Panio: When did the public consensus change?

Ross: In the late 1940s/early 1950s, there was a 180-degree turn in the critical evaluations of these works. Suddenly, they became very, very hot property.

All of the art museums in the United States and Europe wanted to get their hands on these huge wrap-around paintings which, for the previous 25 years, had been rolled up in storage in Giverny where no one had been looking at them. No one had been looking at them in the Orangerie [museum where they were being shown] either, because the Orangerie wasn’t part of the tourist trail in Paris. The paintings were badly lit. They weren’t really taken care of.

Since the 50s, however, Monet’s reputation for these late paintings has never dipped. They’ve been seen for decades as his greatest achievement.

water-lilies-1919-1
“As radical and innovative as he was in his 20s and 30s, he was even more radical and innovative in his 70s and 80s.”

Panio: The way that Monet’s paintings came back into prominence in the early 50s made me wonder: is this a pattern in art history, where a generation repudiates everything that came directly before it—because you have to if you’re going to create your own voice and style—but then the subsequent generation re-embraces that first generation’s work? It reminds me of how grandparents and grandchildren get along very well.

Ross: It’s exactly like that. That’s the way the oscillation works. It is a generational thing that you have to reject. If you’re an artist or a writer, you reject your parents’ generation.
Then, looking for guidance, you join hands with the generation before them, that they have rejected. It is cyclical in that way.

By the 50s, in America, for example, the abstract Expressionists wanted to get away from Cubism. Jackson Pollock, Rothko, Robert Motherwell, people like that wanted to find a new form of artistic expression which would take them beyond what the Cubists had been doing. They wanted to look at other things.

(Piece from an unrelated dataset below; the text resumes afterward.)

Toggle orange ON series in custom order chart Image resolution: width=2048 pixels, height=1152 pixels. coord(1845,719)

Jackson Pollock had not seen Monet’s large laid canvases. But with his all-over drip paintings, the action paintings, he came to an aesthetic which was coincidentally very similar to Monet’s. When trying to rid himself of various other influences, he arrived at the same artistic point Monet had reached a number of decades earlier.

Panio: Did Monet worry about his place in history or did he feel secure?

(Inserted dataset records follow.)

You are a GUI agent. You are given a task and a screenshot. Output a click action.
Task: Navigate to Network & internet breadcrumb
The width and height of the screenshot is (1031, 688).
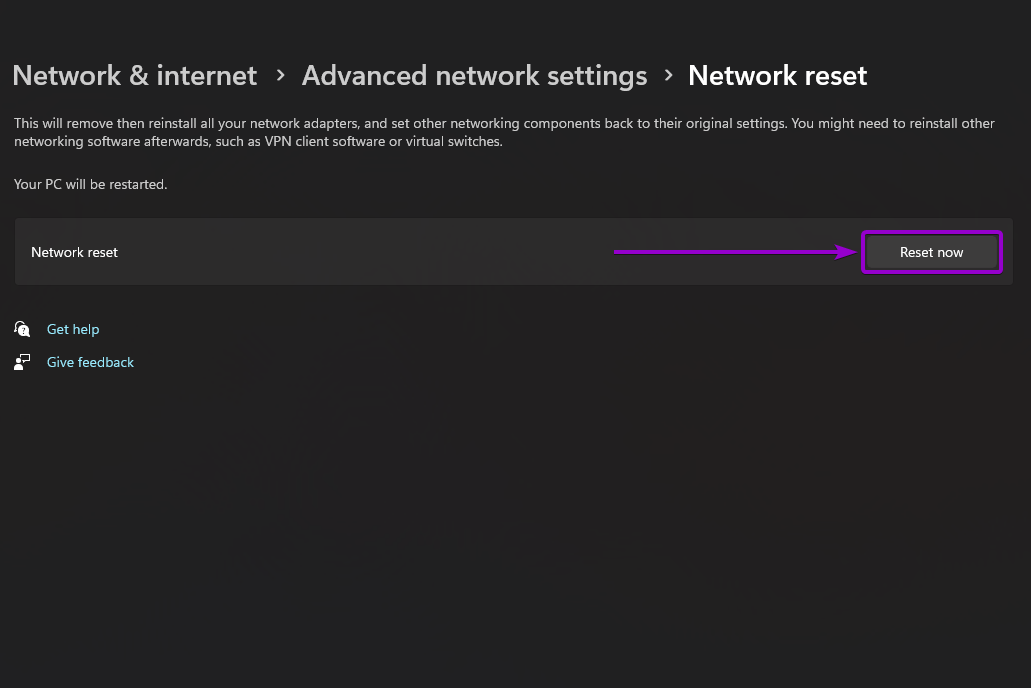(134, 75)
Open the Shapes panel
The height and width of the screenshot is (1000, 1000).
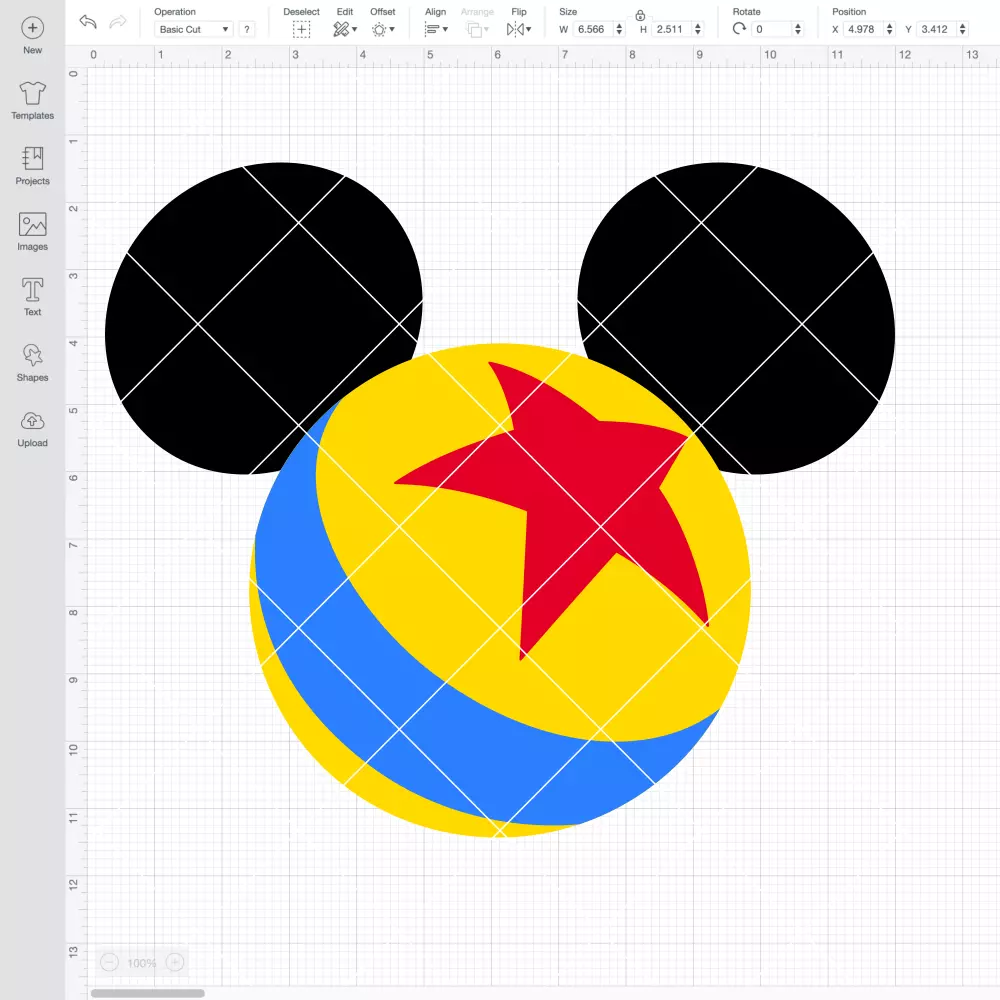(33, 362)

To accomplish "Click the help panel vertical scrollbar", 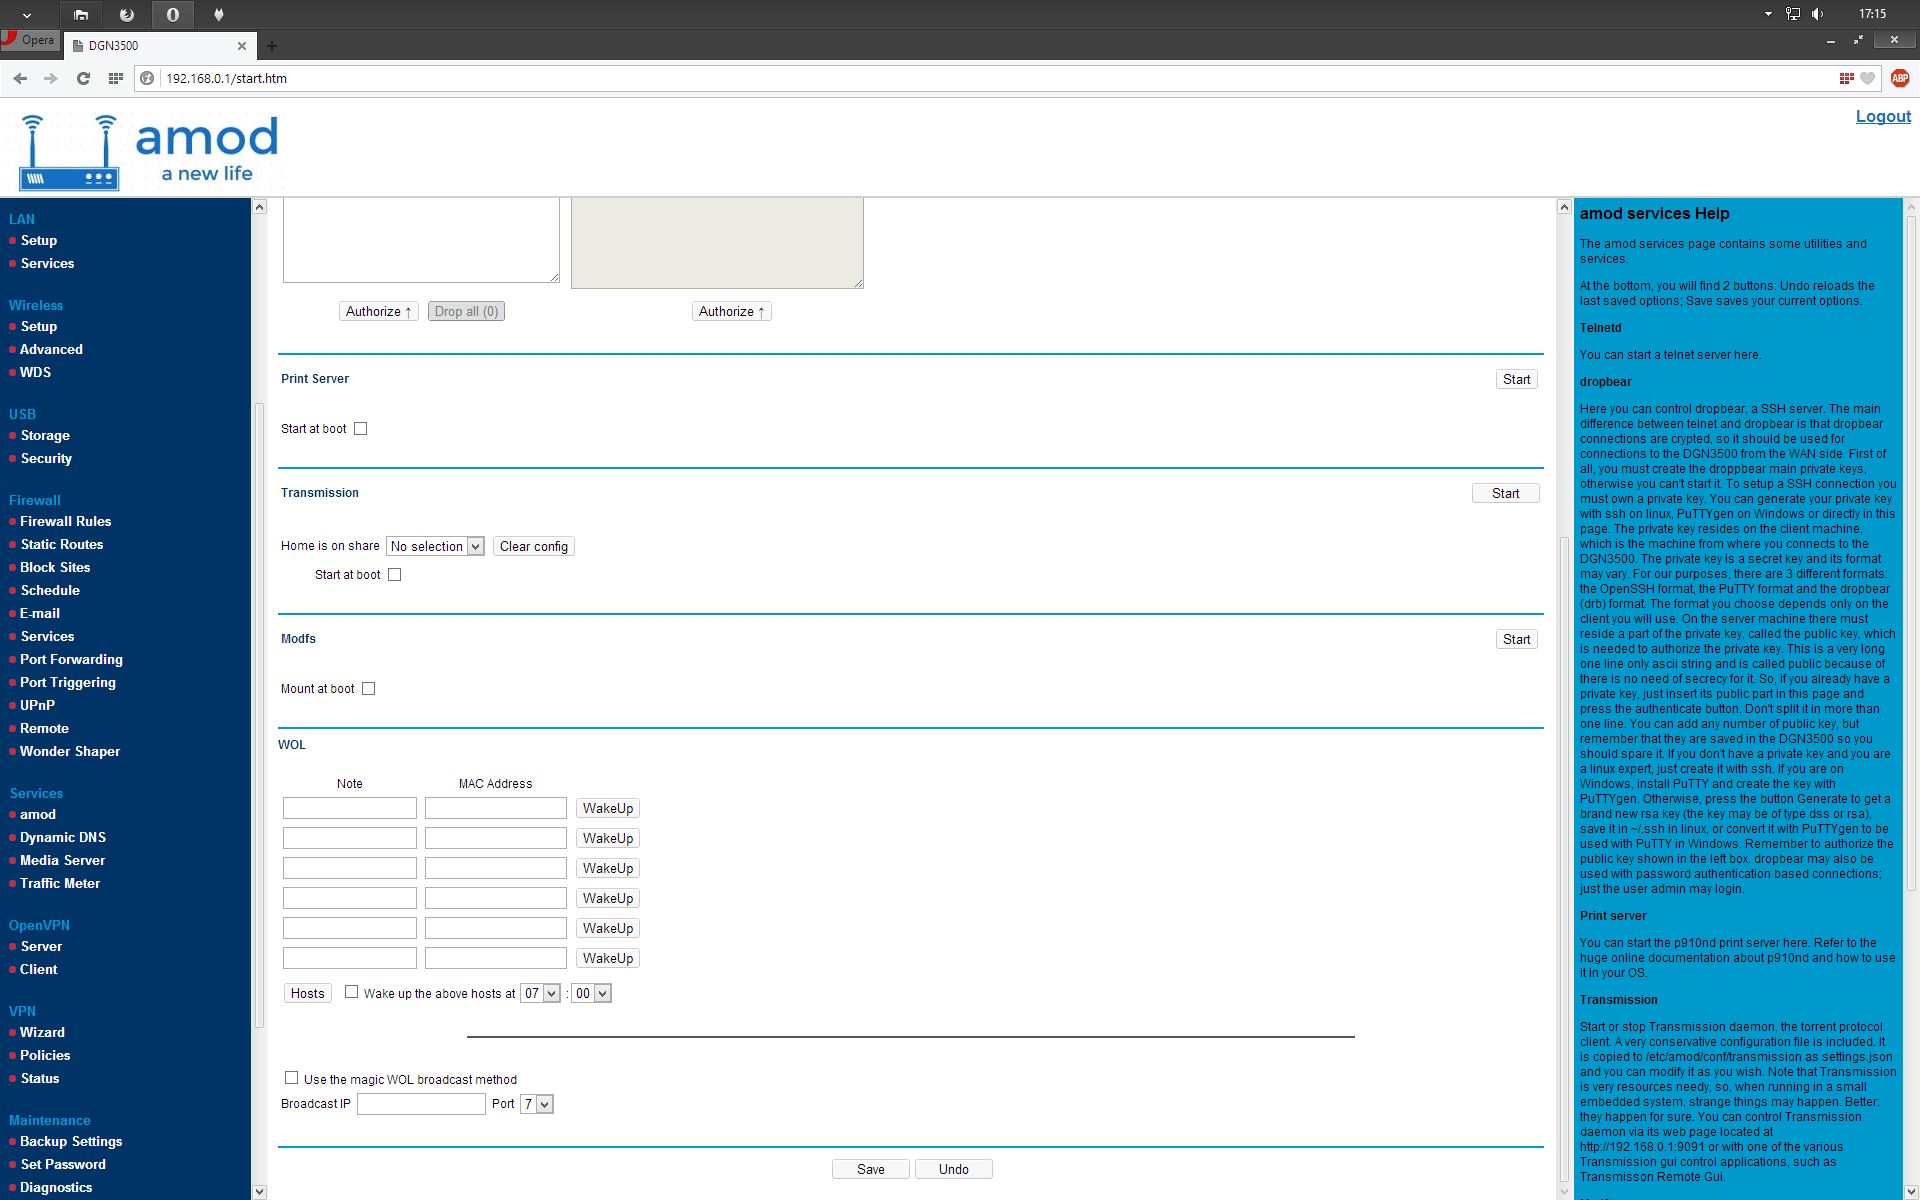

Ross: He did worry about it—rightfully so, because he knew of various artists who’d had very high reputations yet after their deaths, their reputations completely collapsed. In one of my earlier books, Judgement of Paris, I talk about Ernest Meissonier, the great antagonist of the Impressionists in the 1860s and 1870s. Meissonier had a colossal reputation. After his death in 1891, no one looked at his paintings. Very few people have looked at his paintings since then.
Monet knew of Meissonier: there were comparisons made because Monet was this very vigorous painter with a big, white beard who lived in the countryside outside of Paris, just like Meissonier.

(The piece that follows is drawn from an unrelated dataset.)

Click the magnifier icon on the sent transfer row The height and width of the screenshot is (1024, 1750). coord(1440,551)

Ultimately Monet’s reputation was safe because Impressionism was such an important art movement. Monet was always going to be part of that. It was what he did with the late part of his career, however, what he was doing with the water lilies, that showed he could still push the boundaries and do adventurous, extremely ambitious works. As radical and innovative as he was in his 20s and 30s, he was even more radical and innovative in his 70s and 80s. I think there are almost no artists that you can say that about.

This conversation has been edited and condensed.